Record set:

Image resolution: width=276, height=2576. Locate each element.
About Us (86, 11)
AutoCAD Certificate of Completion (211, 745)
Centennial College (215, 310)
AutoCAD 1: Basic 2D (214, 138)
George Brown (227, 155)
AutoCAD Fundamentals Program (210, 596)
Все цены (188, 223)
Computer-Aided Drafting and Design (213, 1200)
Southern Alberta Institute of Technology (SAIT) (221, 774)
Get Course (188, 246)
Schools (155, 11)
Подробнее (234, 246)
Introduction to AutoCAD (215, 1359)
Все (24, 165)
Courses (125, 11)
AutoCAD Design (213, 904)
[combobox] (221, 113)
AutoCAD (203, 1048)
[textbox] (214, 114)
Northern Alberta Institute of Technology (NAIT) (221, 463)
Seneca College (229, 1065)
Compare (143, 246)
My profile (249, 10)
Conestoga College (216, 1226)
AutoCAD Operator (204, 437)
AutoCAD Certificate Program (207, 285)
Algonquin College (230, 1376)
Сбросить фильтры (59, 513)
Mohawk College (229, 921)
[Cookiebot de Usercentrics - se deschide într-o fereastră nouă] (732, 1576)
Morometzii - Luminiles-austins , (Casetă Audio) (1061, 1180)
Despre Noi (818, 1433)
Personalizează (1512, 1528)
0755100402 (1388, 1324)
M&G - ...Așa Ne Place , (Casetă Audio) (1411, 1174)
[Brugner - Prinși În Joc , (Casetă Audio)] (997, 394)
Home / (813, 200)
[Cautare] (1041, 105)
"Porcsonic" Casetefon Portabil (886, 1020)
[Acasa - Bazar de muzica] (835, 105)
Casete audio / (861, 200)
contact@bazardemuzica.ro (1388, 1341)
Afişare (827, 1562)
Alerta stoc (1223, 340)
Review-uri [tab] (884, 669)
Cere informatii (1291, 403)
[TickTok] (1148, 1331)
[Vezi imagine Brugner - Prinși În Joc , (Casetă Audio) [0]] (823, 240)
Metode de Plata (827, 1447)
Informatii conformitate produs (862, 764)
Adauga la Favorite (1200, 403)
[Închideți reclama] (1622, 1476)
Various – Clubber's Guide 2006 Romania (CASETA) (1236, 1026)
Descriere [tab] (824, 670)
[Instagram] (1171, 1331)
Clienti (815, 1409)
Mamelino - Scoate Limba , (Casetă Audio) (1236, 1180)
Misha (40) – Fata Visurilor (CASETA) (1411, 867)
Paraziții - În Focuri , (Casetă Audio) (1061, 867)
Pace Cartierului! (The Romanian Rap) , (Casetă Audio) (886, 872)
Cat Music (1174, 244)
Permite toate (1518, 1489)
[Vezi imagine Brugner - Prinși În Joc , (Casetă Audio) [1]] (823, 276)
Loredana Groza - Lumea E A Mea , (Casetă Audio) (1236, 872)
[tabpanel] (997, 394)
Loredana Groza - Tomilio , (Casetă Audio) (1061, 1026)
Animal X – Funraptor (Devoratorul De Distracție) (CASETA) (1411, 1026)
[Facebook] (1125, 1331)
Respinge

Exercise instructions:
Copy every line of the data where "Institute" is found.

Response below:
Southern Alberta Institute of Technology (SAIT) (221, 774)
Northern Alberta Institute of Technology (NAIT) (221, 463)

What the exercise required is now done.